For example, in the four illustrated PTEs, Responder A has three PTEs 406-408. PTE 406 indicates that the page starting at ADDR 0 is enabled for persistent flush tracking and that data on the page has been modified (i.e., there has been a previous request to modify responder data but that the modified resource has not been incorporated into the responder's persistence domain). PTE 407 has a field 404 that indicates responder and page modification tracking should not occur for the page starting at ADDR 1. PTE 408 has a field 404 that indicates page flush tracking should occur and has a field 405 that indicates that there is not an outstanding modification to an addressable resource. Interleave Group B has a single page table entry 409 with persistent flush tracking enabled in field 404 and an indicator that an addressable resource within the page starting at ADDR 0 of IG B has been modified.
Returning to
The method further includes block 206. In block 206, the requester receives a persistent flush command. For example, the command may be received upon an application, operating system, or file system issues a persistent flush for a specified range. For example, block 206 may be performed as discussed with respect to block 103 of
The method further includes block 207. Block 207 comprises determining if the persistent flush command overlaps any of the address sub-ranges tracked in the data structure. For example, block 207 may comprise performing address translation to identify one or more responders having addressable resources corresponding to the persistent flush address range. Block 207 may further comprise comparing the responder(s) identified during this translation with the responders tracked in the data structure. If the responder identified during the translation matches a responder tracked in the data structure, then the remainder of the address is compared to the tracked address, length pairs 304, 305 for the identified responder to determine if the persistent flush command address range includes any outstanding non-persisted data.

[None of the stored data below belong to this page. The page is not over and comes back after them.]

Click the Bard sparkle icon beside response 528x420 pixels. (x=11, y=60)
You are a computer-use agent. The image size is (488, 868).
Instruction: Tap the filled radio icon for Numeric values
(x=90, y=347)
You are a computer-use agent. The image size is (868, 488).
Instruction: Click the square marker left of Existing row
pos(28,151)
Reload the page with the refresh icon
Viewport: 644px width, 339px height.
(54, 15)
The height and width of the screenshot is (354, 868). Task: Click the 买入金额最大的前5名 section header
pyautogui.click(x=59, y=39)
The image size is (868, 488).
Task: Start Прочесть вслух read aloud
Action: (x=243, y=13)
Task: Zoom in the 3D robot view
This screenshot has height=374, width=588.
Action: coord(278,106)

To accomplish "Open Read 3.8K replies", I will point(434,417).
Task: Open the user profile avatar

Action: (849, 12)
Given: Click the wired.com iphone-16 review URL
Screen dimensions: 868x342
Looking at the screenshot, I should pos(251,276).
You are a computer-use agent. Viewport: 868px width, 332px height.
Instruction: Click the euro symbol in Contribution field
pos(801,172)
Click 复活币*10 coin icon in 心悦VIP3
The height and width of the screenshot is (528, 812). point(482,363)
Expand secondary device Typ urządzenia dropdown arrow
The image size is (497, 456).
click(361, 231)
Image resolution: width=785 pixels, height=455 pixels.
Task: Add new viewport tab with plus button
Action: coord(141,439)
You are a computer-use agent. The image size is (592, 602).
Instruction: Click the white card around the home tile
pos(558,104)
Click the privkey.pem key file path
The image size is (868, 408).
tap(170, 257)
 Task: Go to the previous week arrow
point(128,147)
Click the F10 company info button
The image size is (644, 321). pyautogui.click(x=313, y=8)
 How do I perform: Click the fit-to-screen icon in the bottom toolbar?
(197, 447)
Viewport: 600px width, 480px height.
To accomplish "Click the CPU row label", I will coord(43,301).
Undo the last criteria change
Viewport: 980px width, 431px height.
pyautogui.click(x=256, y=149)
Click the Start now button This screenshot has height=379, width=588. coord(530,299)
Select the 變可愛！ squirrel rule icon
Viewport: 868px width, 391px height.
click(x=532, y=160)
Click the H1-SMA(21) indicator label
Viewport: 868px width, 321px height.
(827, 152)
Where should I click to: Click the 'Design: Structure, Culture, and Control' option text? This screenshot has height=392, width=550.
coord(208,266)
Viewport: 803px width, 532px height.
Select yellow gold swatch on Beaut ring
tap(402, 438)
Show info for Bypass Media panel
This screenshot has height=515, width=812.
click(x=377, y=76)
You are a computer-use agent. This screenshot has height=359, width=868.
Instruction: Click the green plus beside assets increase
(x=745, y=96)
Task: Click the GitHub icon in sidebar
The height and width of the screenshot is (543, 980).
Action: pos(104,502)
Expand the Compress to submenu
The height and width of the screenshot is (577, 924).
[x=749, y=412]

If so, then the method proceeds to block 208. Block 208 comprises transmitting persistent flush request packets to the responders identified in block 207. The persistent flush request packets may include an identification of the sub-range that the responder should persist. For example, the persistent flush request may include the intersection of the address range from the persistent flush command and an entry from the data structure tracking the sub-ranges. Alternatively, the persistent flush request may include the entire sub-range tracked by an entry in the data structure if the persistent flush command's range overlaps that entry's sub range.
In some cases, if the persistent flush command range intersects more than one entry of the table, then a separate flush request is sent for each entry of the table (with each flush request including the intersection of the sub-range of the corresponding entry with the persistent flush command range). In other cases, the persistent flush request may include a range larger than the intersection of the persistent flush command range and an entry of the table. For example, if each data structure entry tracks a page that has any modified data, and the persistent flush command includes addresses from a tracked page, then a persistent flush request for the entire page may be sent.
The method further includes block 209. Block 209 comprises receiving an acknowledgement to a persistent flush request packet transmitted in block 208. For example, the acknowledgement may be a positive acknowledgement from a responder indicating that the responder received the persistent flush request packet and executed the persistent flush on the resources addressed by the packet.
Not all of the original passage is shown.